• _Text under study_
Spacecraft properties
- Spacecraft type: Progress-M s/n 365
- Manufacturer: RKK Energia

Start of mission
- Launch date: 10 September 2008, 19:50 UTC
- Rocket: Soyuz-U
- Launch site: Baikonur, Site 1/5

End of mission
- Disposal: Deorbited
- Decay date: 8 December 2008, 08:49 UTC

Orbital parameters
- Reference system: Geocentric
- Regime: Low Earth
- Perigee altitude: 348 km
- Apogee altitude: 357 km
- Inclination: 51.6°
- Period: 91.6 minutes
- Epoch: 10 September 2008

Docking with ISS
- Docking port: Zvezda aft
- Docking date: 17 September 2008, 18:43 UTC
- Undocking date: 15 November 2008, 16:19 UTC
- Time docked: 59 days

Cargo
- Mass: 2800 kg

= Progress M-65 =

Russian spacecraft

Progress M-65 (Прогресс М-65), identified by NASA as Progress 30P, was a Progress spacecraft used to resupply the International Space Station. It was a Progress-M 11F615A55 spacecraft, with the serial number 365.

==Launch==
Progress M-65 was launched by a Soyuz-U carrier rocket from Site 1/5 at the Baikonur Cosmodrome. Launch occurred at 19:50 UTC on 10 September 2008.

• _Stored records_
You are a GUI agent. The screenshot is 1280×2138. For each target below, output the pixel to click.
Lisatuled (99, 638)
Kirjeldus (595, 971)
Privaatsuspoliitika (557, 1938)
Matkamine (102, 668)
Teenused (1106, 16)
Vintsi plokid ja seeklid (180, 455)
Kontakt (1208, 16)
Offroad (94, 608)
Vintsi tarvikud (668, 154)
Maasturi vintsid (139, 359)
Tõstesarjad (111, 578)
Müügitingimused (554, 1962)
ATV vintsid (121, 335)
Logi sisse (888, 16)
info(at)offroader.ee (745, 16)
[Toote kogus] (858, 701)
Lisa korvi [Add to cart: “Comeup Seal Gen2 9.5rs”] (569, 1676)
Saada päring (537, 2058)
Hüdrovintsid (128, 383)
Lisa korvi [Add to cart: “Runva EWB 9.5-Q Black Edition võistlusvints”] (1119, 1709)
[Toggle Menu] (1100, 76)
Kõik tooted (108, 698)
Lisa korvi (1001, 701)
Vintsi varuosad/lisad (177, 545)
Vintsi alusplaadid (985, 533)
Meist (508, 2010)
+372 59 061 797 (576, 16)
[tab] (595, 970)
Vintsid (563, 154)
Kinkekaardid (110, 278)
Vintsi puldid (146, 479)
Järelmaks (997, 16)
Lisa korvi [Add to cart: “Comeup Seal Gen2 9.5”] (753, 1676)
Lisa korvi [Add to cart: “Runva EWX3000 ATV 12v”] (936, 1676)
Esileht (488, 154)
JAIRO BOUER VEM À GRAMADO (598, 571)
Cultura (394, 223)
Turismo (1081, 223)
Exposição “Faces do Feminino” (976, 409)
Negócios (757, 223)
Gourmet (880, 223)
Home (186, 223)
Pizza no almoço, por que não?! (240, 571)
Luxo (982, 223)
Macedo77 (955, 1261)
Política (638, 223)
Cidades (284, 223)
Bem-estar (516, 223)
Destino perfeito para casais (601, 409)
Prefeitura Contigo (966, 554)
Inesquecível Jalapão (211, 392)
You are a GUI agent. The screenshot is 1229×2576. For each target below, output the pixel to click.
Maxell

• _Work instruction 1_
Check each statement against the Progress M-65 text and answer yes or no, quoting the words that decide it: (a) The spacecraft was launched from Site 1/5 at the Baikonur Cosmodrome. (b) The spacecraft docked at the forward port of Zvezda. (c) The spacecraft carried 2800 kg of cargo.
• _Work instruction 2_
Write the next part of the Progress M-65 text, picking up after its last sentence.
The rows are separate material and are not part of the Progress M-65 text.

• _Reply 1_
(a) Yes: "launched by a Soyuz-U carrier rocket from Site 1/5 at the Baikonur Cosmodrome"
(b) No: "Docking port: Zvezda aft"
(c) Yes: "Mass: 2800 kg"

• _Reply 2_
==Docking==
The spacecraft docked with the aft port of the Zvezda module at 18:43 UTC on 17 September 2008. Docking had originally been scheduled for 21:01 GMT on 12 September 2008, but was delayed after Hurricane Ike forced NASA to close the Johnson Space Center, which houses the US mission control centre for the ISS. A backup facility at the Marshall Space Flight Center was used during the docking. Following undocking at 16:19 UTC on 15 November 2008, it conducted a Plazma-Progress experiment. It was deorbited on 8 December 2008, with the 142 second deorbit burn beginning at 08:02 UTC. The spacecraft burned up in the atmosphere over the Pacific Ocean, with any remaining debris landing in the ocean at around 08:49 UTC.

==Cargo==
Progress M-65 carried supplies to the International Space Station, including food, water and oxygen for the crew and equipment for conducting scientific research. It also carried a new Orlan-MK spacesuit to replace one of the older Orlan-M suits previously used for EVAs from the station.